With the celebration of World Oceans Day on 8 June, CLS, supported by IFREMER and CNES, is deploying fishing nets connected by satellite for the first time in the Mediterranean and in French overseas territories. This solution from space will limit plastic pollution and help fishermen in their daily activities.
In European waters, more than a third of plastic pollution comes from fishing equipment (source: International Maritime Organization).
Fishing gear: a major source of plastic pollution
Every year, 640,000 tonnes of nets, lines, life jackets and other ropes are lost or abandoned in the oceans by the fishing industry. Most of this plastic debris is in addition to the millions of tonnes of waste dumped into the sea each year. This “ghost gear” accounts for 10% of the plastic pollution in the oceans.
A Connected Ocean: an ecosystem of actors committed to sustainable seas
Environmental pollution, threat to biodiversity, and an economic loss for the fishing industry: How to fight against this scourge? As part of the European Connected Ocean initiatives to map and digitize all of our seas and its activities, CLS, supported by IFREMER and CNES, is launching a groundbreaking program to track fishing gear by satellite in partnership with a fishing association specializing in the circular economy and recycling. With more than 30 years of experience in the sustainable management of marine resources, over 35 national fisheries monitoring centers equipped and more than 15,000 active satellite terminals on fishing boats, CLS (a subsidiary of the French Space Agency and CNP) is innovating and bringing together players who want to change the world.

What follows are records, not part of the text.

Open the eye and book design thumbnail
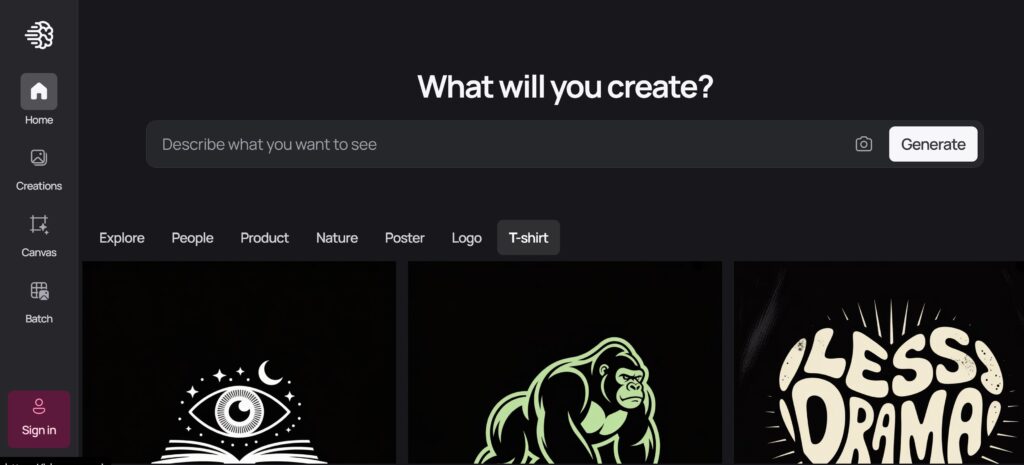This screenshot has width=1024, height=465. pyautogui.click(x=239, y=363)
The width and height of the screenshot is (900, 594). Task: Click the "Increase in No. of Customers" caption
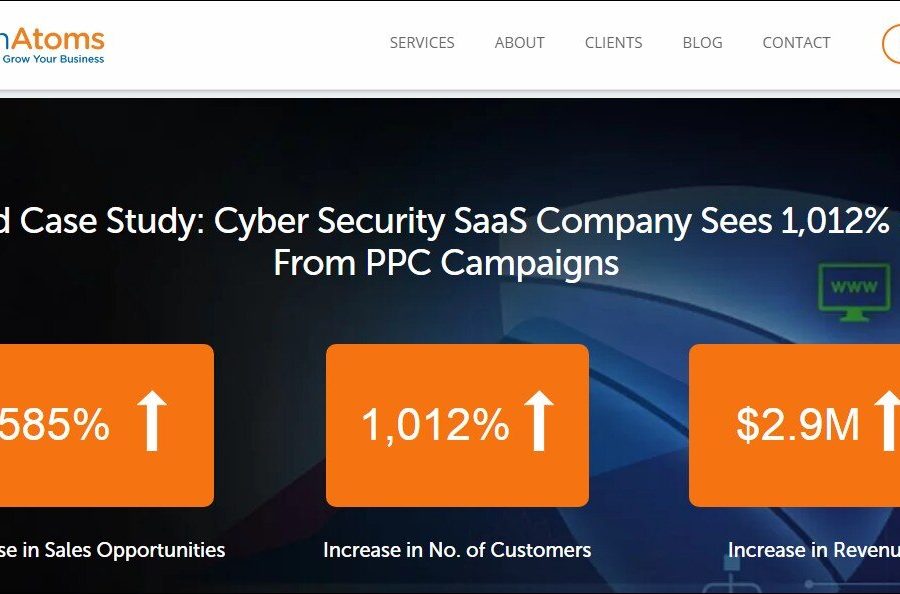click(x=457, y=550)
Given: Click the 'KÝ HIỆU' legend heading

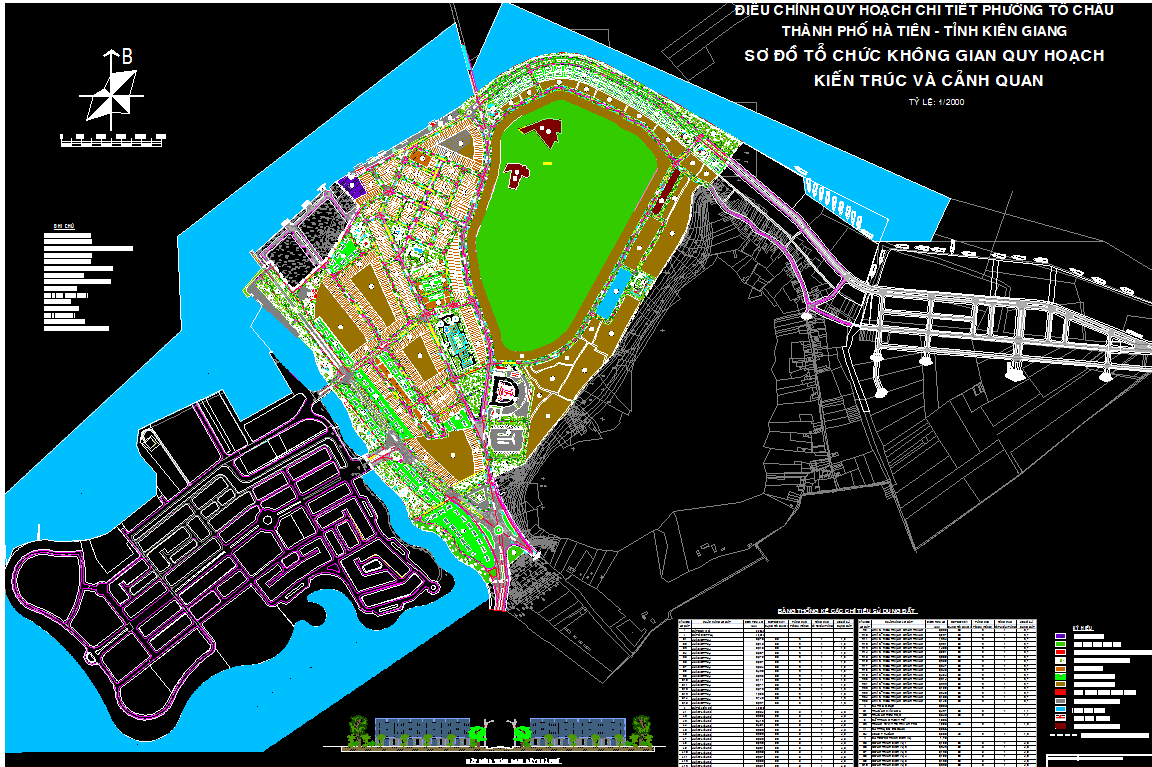Looking at the screenshot, I should (1082, 627).
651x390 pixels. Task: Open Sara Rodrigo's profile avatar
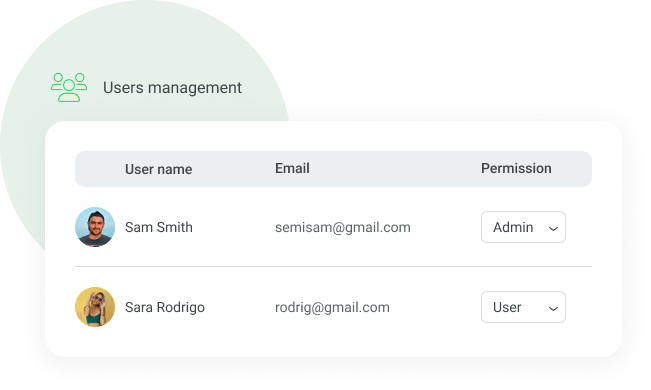click(95, 307)
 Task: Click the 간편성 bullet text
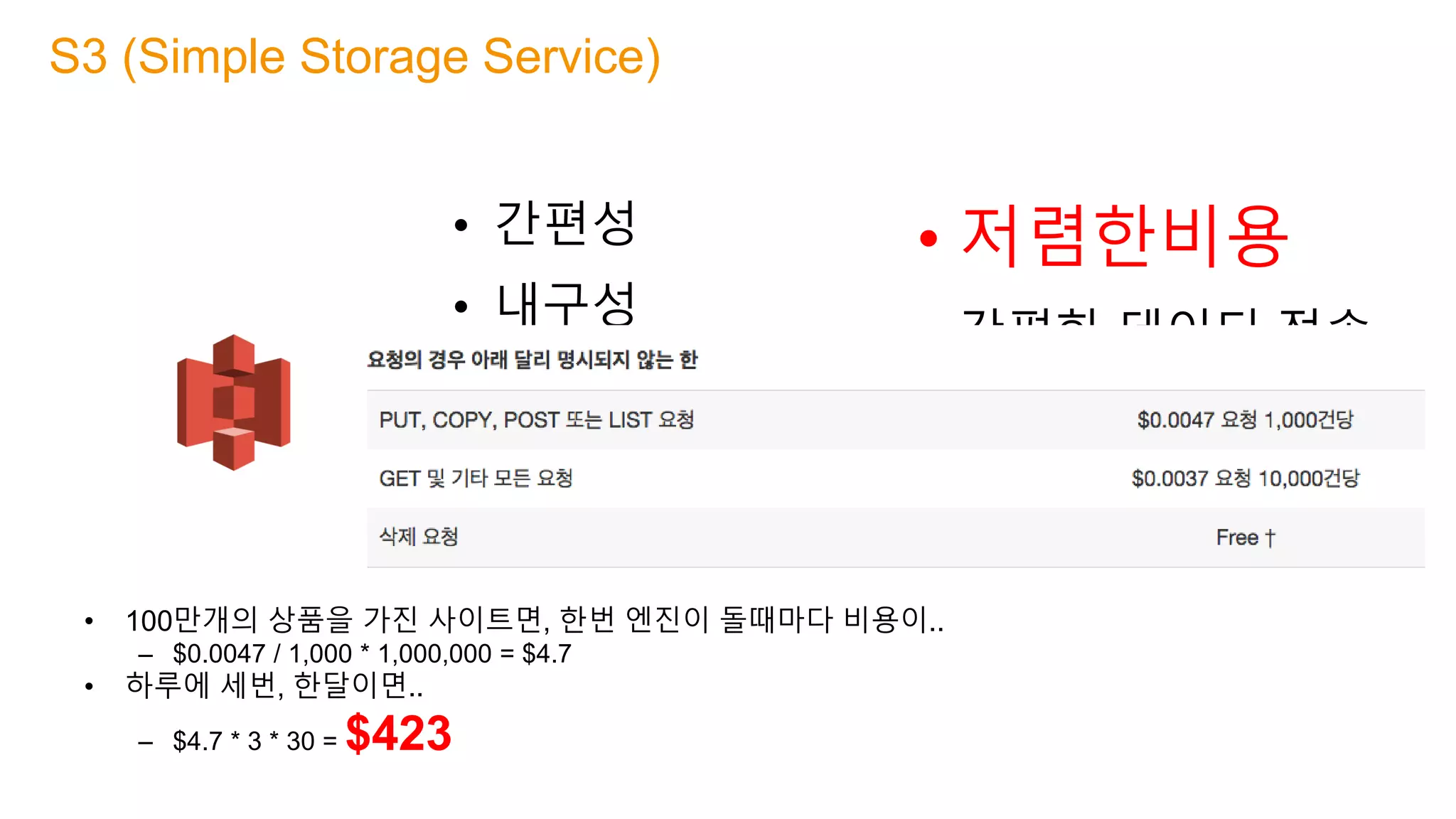(x=564, y=223)
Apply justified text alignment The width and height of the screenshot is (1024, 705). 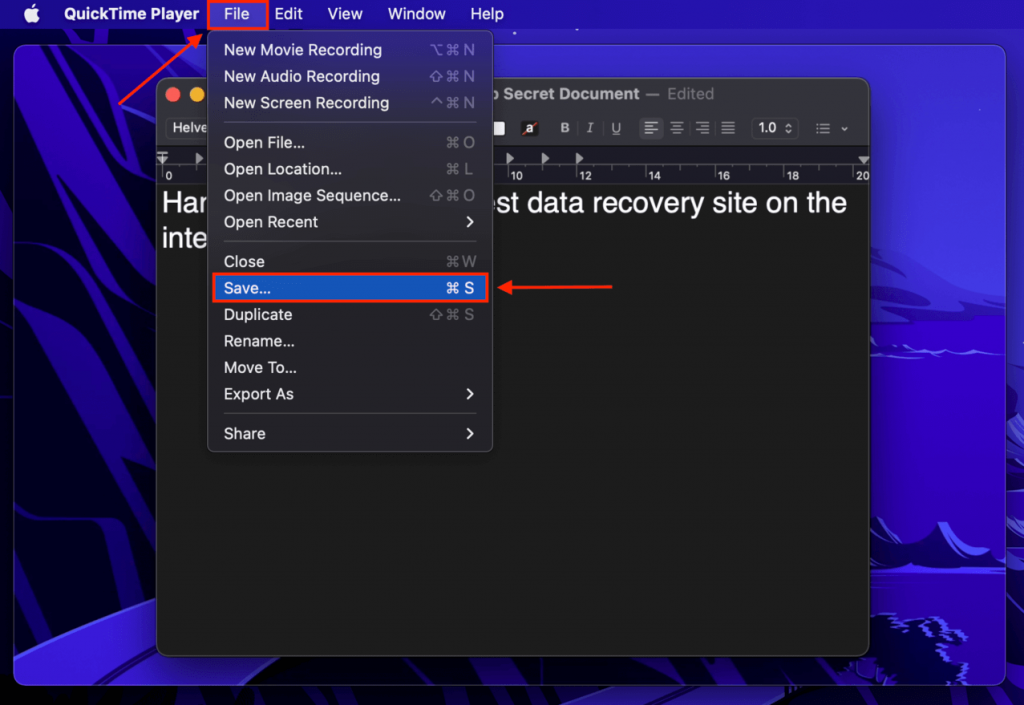point(727,128)
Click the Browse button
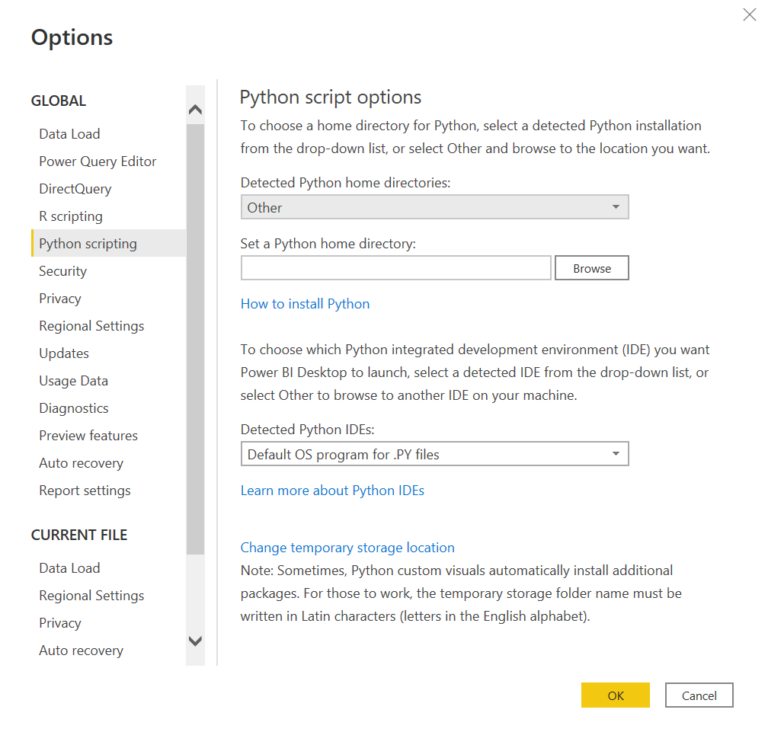Viewport: 768px width, 732px height. (591, 268)
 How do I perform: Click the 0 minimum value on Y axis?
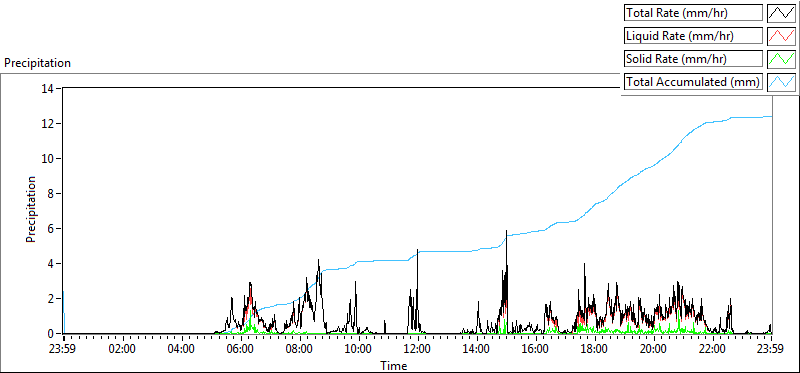[51, 334]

Tracking fishing gear: a win-win
This system has been well received by the fishing industry, which is increasingly eager to adopt environmentally friendly practices to protect the future of the oceans that sustain them. Such monitoring will make it possible to limit the loss of fishing equipment and reduce operating costs at sea. Knowing the location of their equipment will save fishermen time searching for it and thus save fuel. They will also reduce their carbon footprint, the time spent at sea, and the risks associated with operating in isolated and sometimes hostile environments.
Located, recovered, recycled plastic pollution: a virtuous circular economy
After fishing vessels, the granularity of the monitoring of fishing effort is becoming more refined and allows administrations and scientists to continuously improve the sustainable management of marine resources. Monitoring fishing gear will not only encourage the industry to adopt more environmentally friendly practices, but will also start a virtuous circle of waste collection and recycling of marine plastic debris in accordance with the guidelines of the International Maritime Organisation Convention (MARPOL Appendix V).
8 June – World Oceans Day – Connected fishing gear, a symbolic launch
“This program is a further demonstration of the value of space technologies in preserving and managing the maritime space. We are looking forward to starting the tests this week in the Mediterranean, then this summer in French overseas territories, and to moving forward in close collaboration with all the players in the fishing industry.” —Gaetan Fabritius, CLS Director of Innovation.